Vocational Education and Training In Israel

A 2014 report of the OECD has emphasized the importance of vocational education and training (VET) as a policy tool for governments to respond to the rapidly changing demands of the global economy.

MJB’s Center for Research on Employment of Disadvantaged Populations has increasingly been working in collaboration with international organizations to advance this agenda in Israel. MJB is facilitating a collaboration between the Ministry of Economy and the OECD designed to strengthen apprenticeship and vocational training programs in Israel. The Institute is preparing a national status report, and will be consulting with the expert OECD team during their visit in December.

In 2014, MJB was a partner in the Mediterranean Region Conference on Governance for Employability, a collaboration sponsored by the European Training Foundation to focus on improving vocational education and training systems in the region.  Working with the Ministry of Economy, Ministry of Education, the General Federation of Labor, and the education networks ORT and AMAL, MJB researchers Dr. Yonatan Eyal and Yael Hadar presented a comprehensive overview of Israel’s professional and technological training system for youth.  At the conference, professional contacts were established with participants from Middle Eastern countries, including Algeria, Egypt, Jordan, and Lebanon.

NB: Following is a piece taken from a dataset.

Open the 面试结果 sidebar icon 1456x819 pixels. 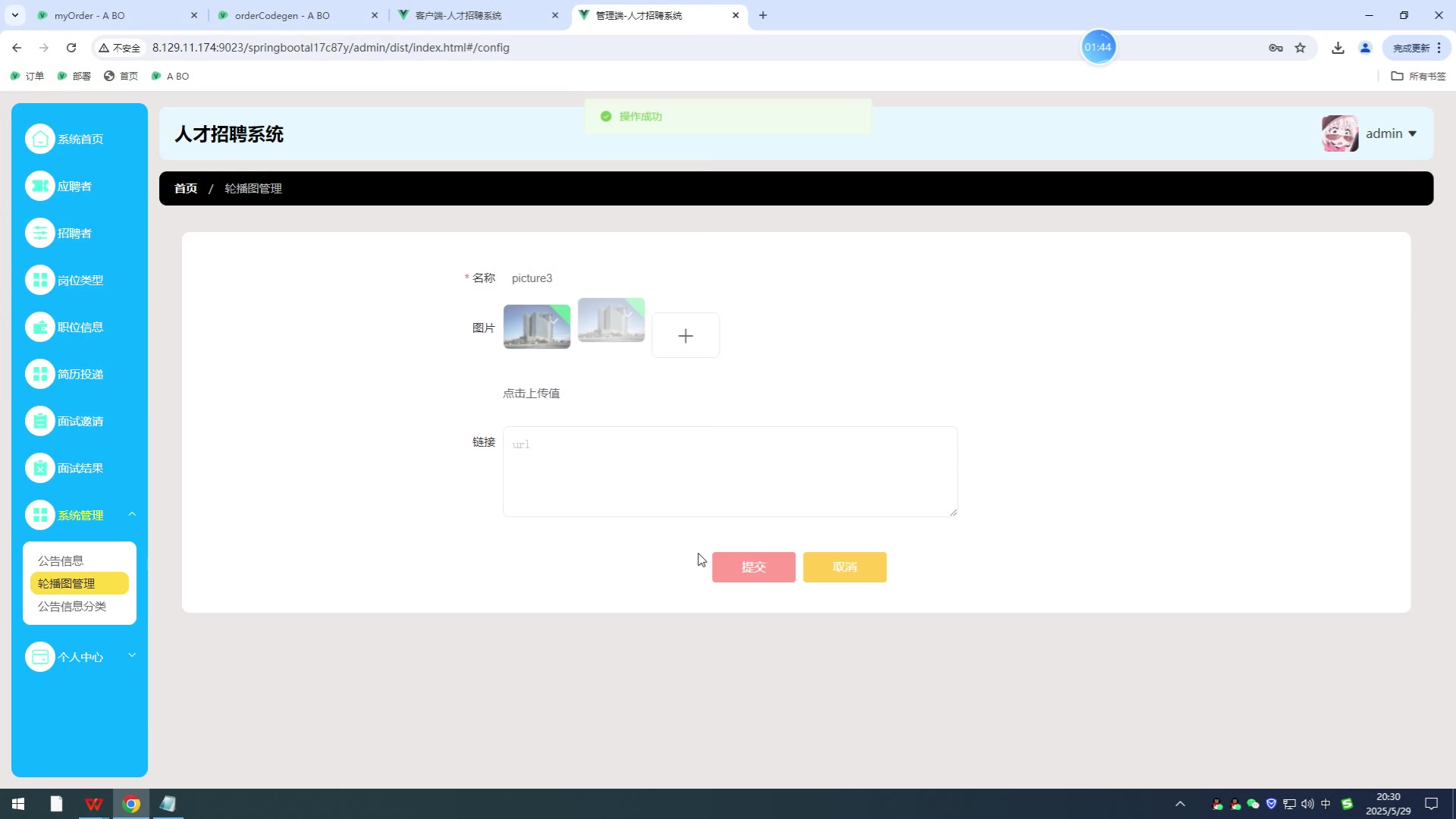[40, 468]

Also in 2014, the OECD released an international report on “Skills Beyond School,” which included a country review of Israel’s VET system.  The review was based on a detailed review of post-secondary vocational training in Israel, prepared by MJB for the Ministry of Economy.

Most recently, the Prime Minister’s Office established an interministerial commission to examine issues of accreditation and the development of VET programs.  MJB prepared a detailed review of accreditation policies in England, Switzerland, and Germany, which contributed to the decision to establish a national qualification framework in Israel.

MJB is also a partner in an international collaboration on vocational training with the Israeli Ministry of Economy and the German Federal Ministry of Education and Research.  Over the past two years, there have been a series of professional exchanges between Israel and Germany focusing on best practices in vocational education and training in both countries.  Among the issues being discussed are how to increase the involvement of employers, unions, and other stakeholders in designing Israel’s VET system, and how to expand data-based decision-making within the system.

Center director Dr. Nir Levy and MJB researcher Tirza Willner are providing professional support for the Israeli-German exchange team.

Apprenticeship as a Path to Vocational Training

There is growing interest all over the world in the development in apprenticeship systems as a cornerstone of the vocational training system.  The essence of the apprenticeship approach is that it combines formal instruction with on-the-job experience guided by an assigned mentor.
The apprenticeship model has long been popular in some European countries, in a centuries-old tradition of young workers learning a trade within a guild system. In Israel, however, apprenticeship has never taken hold for a variety of reasons.

Over the past few years, MJB has actively contributed to a shared learning process among key stakeholders with respect to the possibilities of introducing the apprenticeship approach in Israel.  This has included bringing in international experts, holding seminars, conferences, and international study tours, and participating in planning processes.

The fruits of this collaborative learning process are being realized with the piloting of a new apprenticeship program developed by JDC-Tevet and the Ministry of Economy’s Manpower Training and Development Bureau, which will be evaluated by MJB.  Called “Starter,” the program aims to help unemployed and under-employed adults to successfully transition into professional employment using apprenticeship training.  In addition to helping the individual participants integrate into employment, the program is also seeking to develop a wider culture of apprenticeship among Israeli employers.

The program prepares participants with three months of basic skills training prior to their entry into a workplace.  They then begin their apprenticeship and receive practical vocational training while working and being paid for their work.  They continue supplementary studies for two or three days a week.  After completing training, all participants will be required to take official Israeli government exams to receive their formal credentials.

Participating employers benefit from being able to hire an employee tailor-groomed to the employer’s needs, and from the monthly subsidies for time devoted to training the apprentice.

MJB’s evaluation of the pilot will be an important basis for the subsequent decision to expand the program nationally.

Given the trends in Israel’s labor market, there is every indication that vocational education and training will continue to grow as an important component of Israel’s labor force development strategy and as a part of MJB’s research program.